Does any one have any idea? How come later steps of the training could consume more memory?
@VismayTandel Yes you are right: OOM means out of memory. If Images size and Batch size is same throughout the training. So how can be possible later steps training needs more memory. Further, as i am not at all running any other program which takes the GPU memory. That's why for me its quite strange GPU goes out of memory in between training.
thanks, I changed the batch size to 16 and my problem is solved
I have the same error messages: (I am running tensorflow 2.4 1)
tensorflow.python.framework.errors_impl.ResourceExhaustedError: OOM when allocating tensor with shape[16,64,224,896] and type float on /job:localhost/replica:0/task:0/device:GPU:0 by allocator GPU_0_bfc [[node model_1/batch_normalization_8/FusedBatchNormV3 (defined at /opt/conda/lib/python3.7/site-packages/mlrun/frameworks/keras/mlrun_interface.py:123) ]] Hint: If you want to see a list of allocated tensors when OOM happens, add report_tensor_allocations_upon_oom to RunOptions for current allocation info. [Op:__inference_train_function_4513]

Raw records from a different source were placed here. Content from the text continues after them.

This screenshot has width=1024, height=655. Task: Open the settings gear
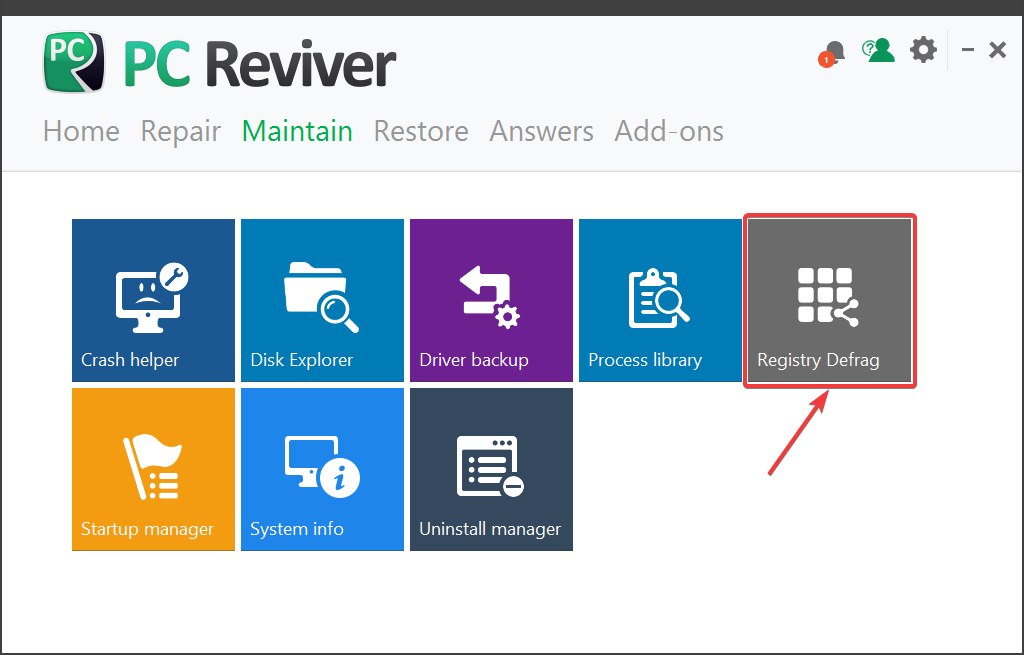[x=922, y=48]
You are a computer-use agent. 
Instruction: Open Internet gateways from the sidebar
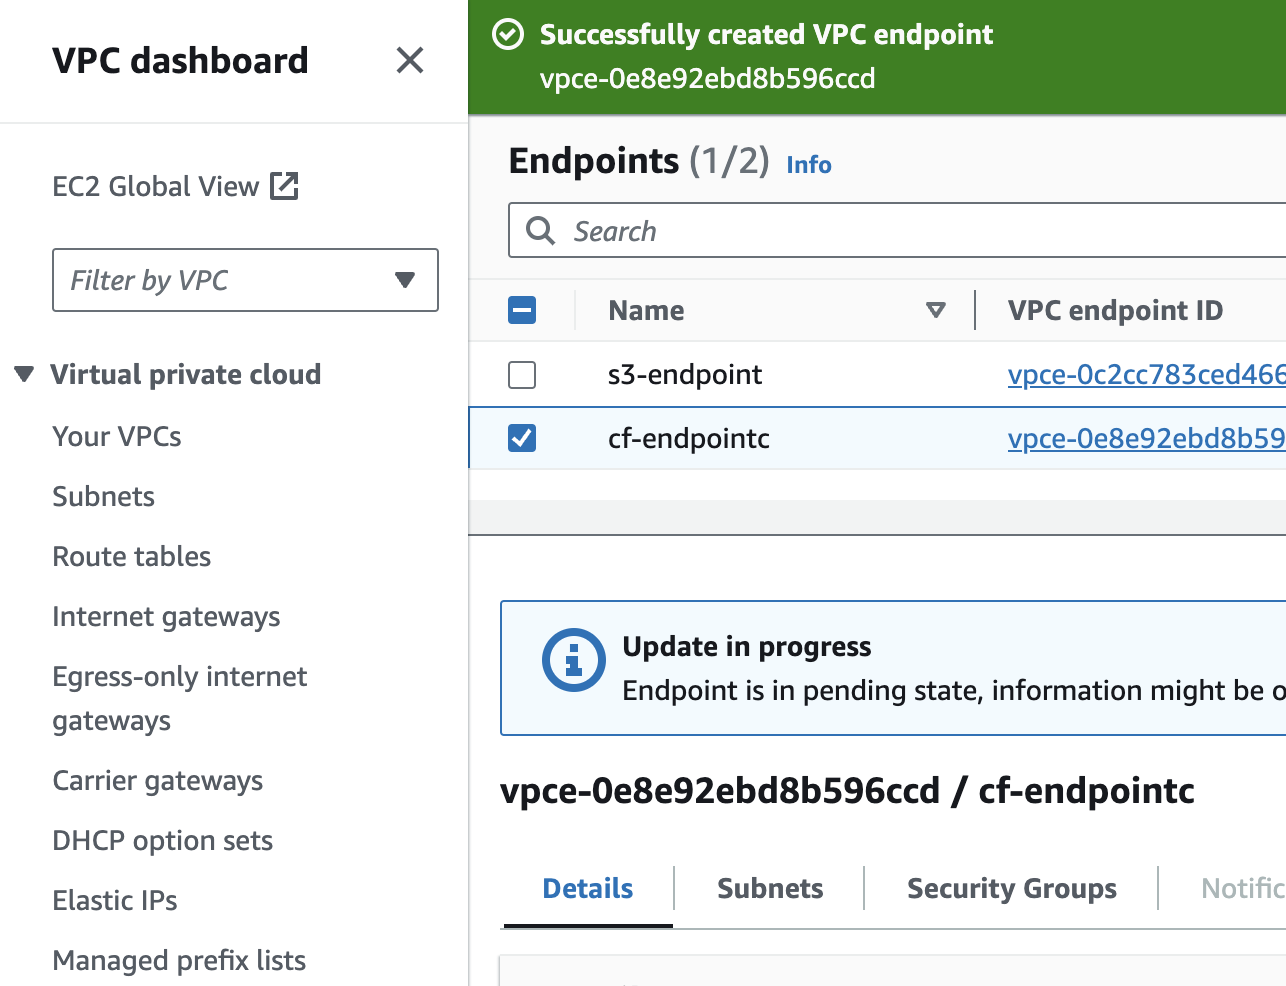[166, 616]

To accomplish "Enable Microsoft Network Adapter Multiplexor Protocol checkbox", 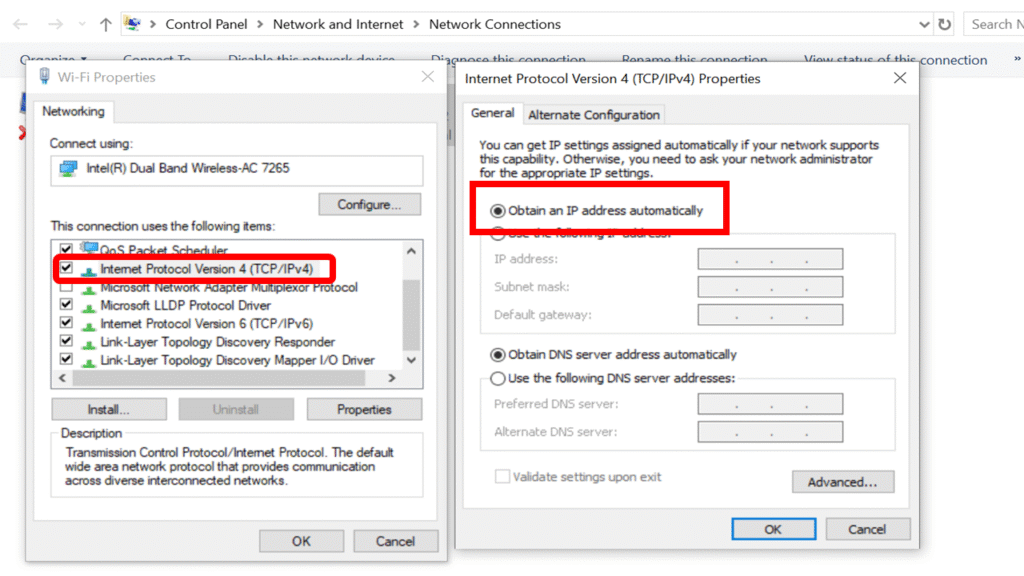I will click(66, 288).
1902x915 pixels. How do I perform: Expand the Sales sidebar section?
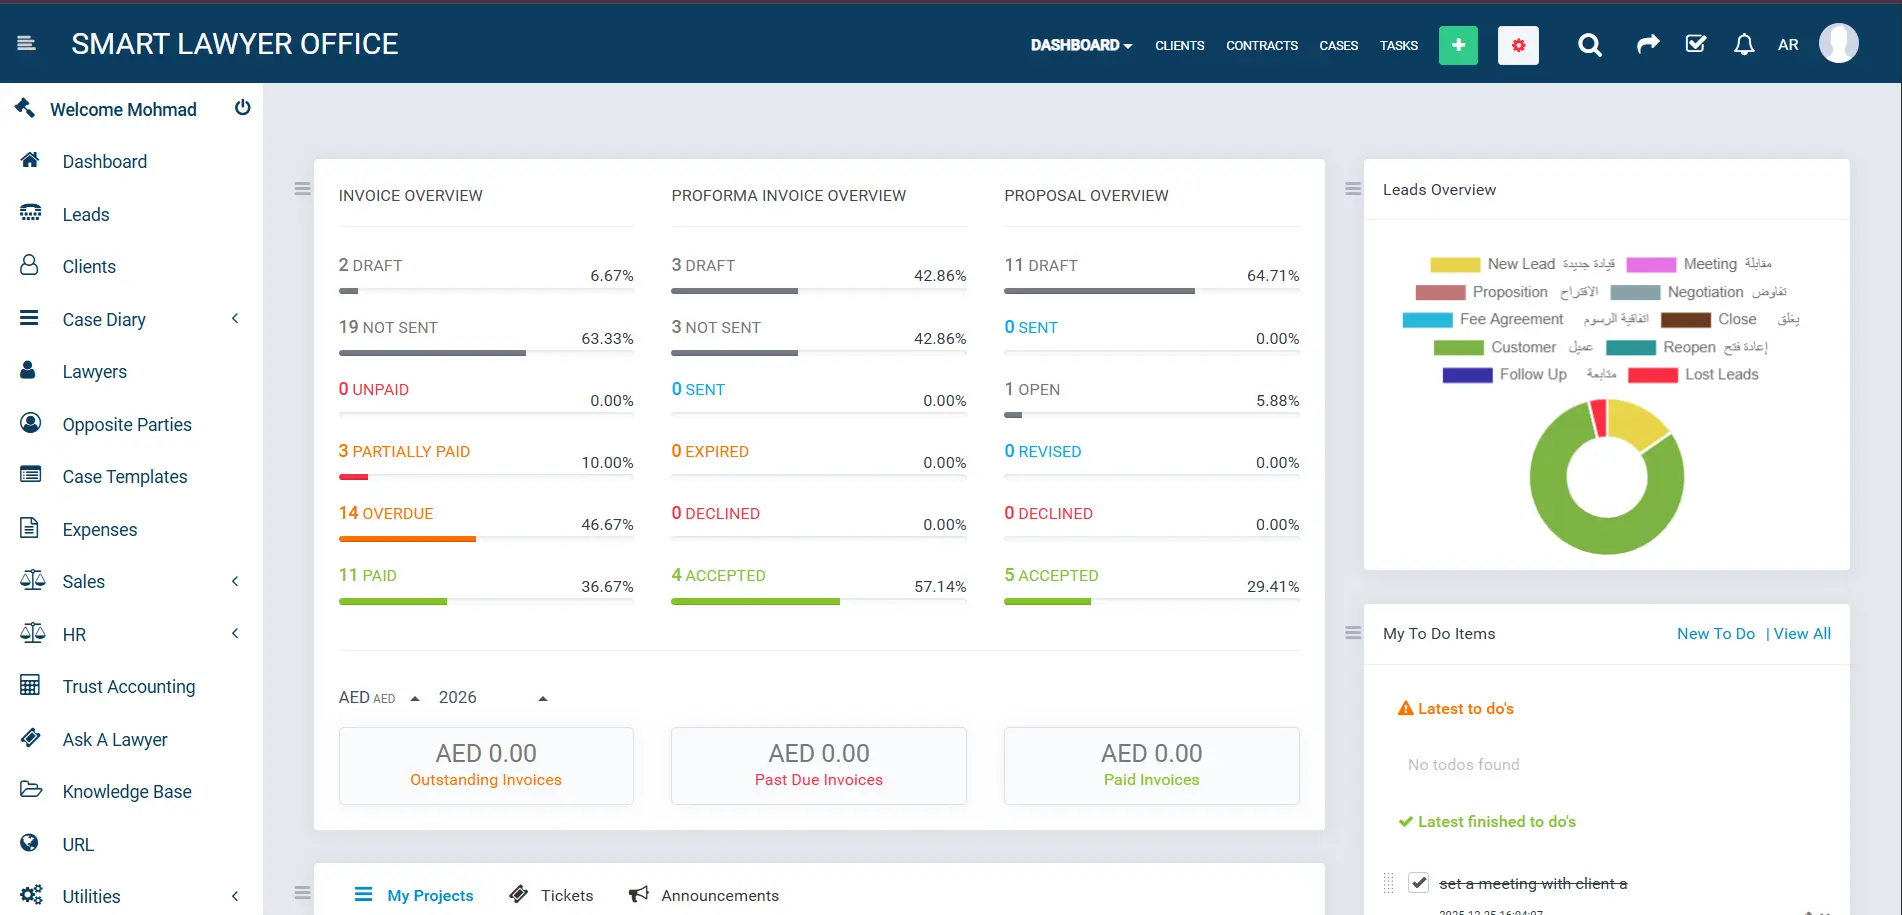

I had same issue..reduced batch size and tried and it was same ..tried setting allow_growth..still same..on rebooting the systems..the problem went away..but on killing training in between and starting the training again...made the issue rebounce
I was trying to train a Vision Transformer on CIFAR-100 dataset.
GPU: GTX 1650 w/ 4GB vRAM
Initially, I had the batch_size set to 256, which was totally insane for such a GPU, and I was getting the same OOM error.
I tweaked it to batch_size = 16, training works perfectly fine.
So, always choose a smaller batch_size if you are training on laptops or mid-range GPUs.
Hope this helps!
I was trying to train an auto encoder and encountered the same error even with smaller batches, but prefetching the data made the error go away . 😄
@sainisanjay Have you found any solution for this issue? I ran a DNN program with both TensorFlow and PyTorch and it works fine with PyTorch but TensorFlow throws an OOM error after a few episodes! The program works fine in TensorFlow if the batch size is reduced to 16, but it feels like a bummer.